Here’s one question you never used to hear authors asked at their readings and signings:

“There’s an ebook version, right?”

The times, they have a-changed! Despite the fact that I’m pretty up-to-date on publishing and bookselling trends and by no means a stranger to the news that ebooks are becoming increasingly popular, I’ve been surprised by how often I’m asked if/when my new story collection, Quiet Americans, will be available as an ebook. The question came up again (and again) on my recent trip to D.C. for the Association of Writers and Writing Programs (AWP) conference and reading/signing at the National Museum of American Jewish Military History. But for someone as tech-challenged as I am (I still haven’t dared to buy an ebook reader of my own), the conversion process is a bit…intimidating.

So I was grateful to see Joel Friedlander (“The Book Designer”)’s February 10 post:

Every author I’ve talked to recently has questions about ebooks and how to go about getting their book ready to go on sale in the Kindle store, the iBookstore and all the other venues where people are buying ebooks to fill up their new Kindles, iPads, Nooks, Kobos and other ebook readers.
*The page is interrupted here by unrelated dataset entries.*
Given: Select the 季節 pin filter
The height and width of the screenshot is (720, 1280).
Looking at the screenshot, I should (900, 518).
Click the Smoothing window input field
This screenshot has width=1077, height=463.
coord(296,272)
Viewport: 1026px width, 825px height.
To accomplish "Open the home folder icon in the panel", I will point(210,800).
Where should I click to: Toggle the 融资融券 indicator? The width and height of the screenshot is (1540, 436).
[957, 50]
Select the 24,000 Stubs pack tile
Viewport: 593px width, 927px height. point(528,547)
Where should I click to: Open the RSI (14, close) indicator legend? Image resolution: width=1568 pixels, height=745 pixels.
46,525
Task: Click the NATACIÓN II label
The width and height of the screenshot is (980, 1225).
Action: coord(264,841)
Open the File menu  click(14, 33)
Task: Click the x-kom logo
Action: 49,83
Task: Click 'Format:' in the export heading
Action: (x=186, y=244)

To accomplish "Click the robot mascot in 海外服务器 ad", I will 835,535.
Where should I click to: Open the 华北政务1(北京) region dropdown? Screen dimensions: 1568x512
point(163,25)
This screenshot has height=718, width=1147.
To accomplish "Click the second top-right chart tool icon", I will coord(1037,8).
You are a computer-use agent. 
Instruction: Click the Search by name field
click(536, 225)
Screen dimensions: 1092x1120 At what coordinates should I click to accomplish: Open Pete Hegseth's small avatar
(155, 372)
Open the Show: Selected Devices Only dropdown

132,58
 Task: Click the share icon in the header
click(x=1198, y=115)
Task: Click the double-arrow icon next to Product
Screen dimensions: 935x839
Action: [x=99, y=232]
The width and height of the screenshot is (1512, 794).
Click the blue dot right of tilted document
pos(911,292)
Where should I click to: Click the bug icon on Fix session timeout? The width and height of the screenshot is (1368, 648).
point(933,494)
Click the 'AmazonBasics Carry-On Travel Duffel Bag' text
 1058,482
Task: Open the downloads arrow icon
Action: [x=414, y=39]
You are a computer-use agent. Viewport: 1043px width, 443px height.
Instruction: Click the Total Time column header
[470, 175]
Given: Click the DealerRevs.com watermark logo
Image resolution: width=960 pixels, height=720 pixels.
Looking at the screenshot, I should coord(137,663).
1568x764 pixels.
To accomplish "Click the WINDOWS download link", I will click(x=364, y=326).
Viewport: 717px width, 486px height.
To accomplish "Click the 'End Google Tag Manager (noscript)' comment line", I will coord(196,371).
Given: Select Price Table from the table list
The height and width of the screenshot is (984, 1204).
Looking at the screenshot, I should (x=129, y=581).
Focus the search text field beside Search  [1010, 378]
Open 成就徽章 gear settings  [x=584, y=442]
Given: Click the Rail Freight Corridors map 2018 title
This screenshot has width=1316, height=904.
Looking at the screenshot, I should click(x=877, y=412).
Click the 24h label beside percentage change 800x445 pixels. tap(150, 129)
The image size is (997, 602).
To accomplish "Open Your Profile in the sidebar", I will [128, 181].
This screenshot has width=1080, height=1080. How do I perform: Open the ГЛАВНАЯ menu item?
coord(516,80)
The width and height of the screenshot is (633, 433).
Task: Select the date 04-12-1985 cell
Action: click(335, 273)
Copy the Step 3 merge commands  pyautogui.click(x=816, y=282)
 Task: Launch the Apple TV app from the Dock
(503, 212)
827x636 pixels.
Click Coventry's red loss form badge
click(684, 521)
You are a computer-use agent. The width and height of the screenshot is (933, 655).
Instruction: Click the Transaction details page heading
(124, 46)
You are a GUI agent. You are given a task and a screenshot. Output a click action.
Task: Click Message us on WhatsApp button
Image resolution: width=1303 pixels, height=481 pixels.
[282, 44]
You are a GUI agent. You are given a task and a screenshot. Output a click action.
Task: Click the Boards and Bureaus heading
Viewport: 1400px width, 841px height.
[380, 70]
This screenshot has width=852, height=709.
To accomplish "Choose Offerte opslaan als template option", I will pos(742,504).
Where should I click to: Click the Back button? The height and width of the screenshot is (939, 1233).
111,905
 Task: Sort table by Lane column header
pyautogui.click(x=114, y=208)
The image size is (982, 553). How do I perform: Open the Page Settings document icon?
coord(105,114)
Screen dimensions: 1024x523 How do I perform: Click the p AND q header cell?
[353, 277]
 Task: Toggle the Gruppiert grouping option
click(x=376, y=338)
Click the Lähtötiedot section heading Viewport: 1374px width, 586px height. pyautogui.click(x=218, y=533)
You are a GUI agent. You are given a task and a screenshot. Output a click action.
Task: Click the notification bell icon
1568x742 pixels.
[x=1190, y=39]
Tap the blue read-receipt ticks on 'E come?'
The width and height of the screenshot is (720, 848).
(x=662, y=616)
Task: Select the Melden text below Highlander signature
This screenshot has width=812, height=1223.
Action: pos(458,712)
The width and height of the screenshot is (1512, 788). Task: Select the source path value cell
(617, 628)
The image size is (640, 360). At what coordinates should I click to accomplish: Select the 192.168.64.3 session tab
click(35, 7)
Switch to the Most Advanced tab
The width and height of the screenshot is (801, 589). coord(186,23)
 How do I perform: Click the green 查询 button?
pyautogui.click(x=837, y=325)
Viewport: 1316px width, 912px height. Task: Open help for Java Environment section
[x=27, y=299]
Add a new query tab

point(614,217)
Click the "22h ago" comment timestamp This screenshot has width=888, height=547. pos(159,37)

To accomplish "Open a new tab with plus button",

Since most of these books start off life as print books, getting your book ready for life as an ebook is a matter of converting the print files to ebook formats like Mobi and ePub.

So the answer to this question of how to move to ebooks involves finding someone to make these file conversions. People who create ebooks need to have skill at understanding how books are constructed, and how best to interpret them in the ebook environment.

Joel’s post goes on to provide some excellent guidance and a new resource: a directory of companies offering ebook conversion services.

Since I’ve worked with Joel before (he is indeed The Book Designer behind Quiet Americans), I trust his recommendations, and I’m waiting to hear back from someone he referred me to. Remember that I am working with a new micropress; my publisher can manage getting a book listed on Amazon for the Kindle, but I’d like to explore some other options and see what we can do to get Quiet Americans available as an ebook for multiple platforms.

I’ll conclude with another blast from the past: In the “old days”–and it still happens–publishers planned hardcover releases with paperback releases to follow many months later. And with the paperback release came another round of publicity and promotional opportunities. But it’s a new day. Quiet Americans was released last month–as a paperback. And, if all goes well, it will indeed be available as an ebook–for your summer reading. In case anyone asks.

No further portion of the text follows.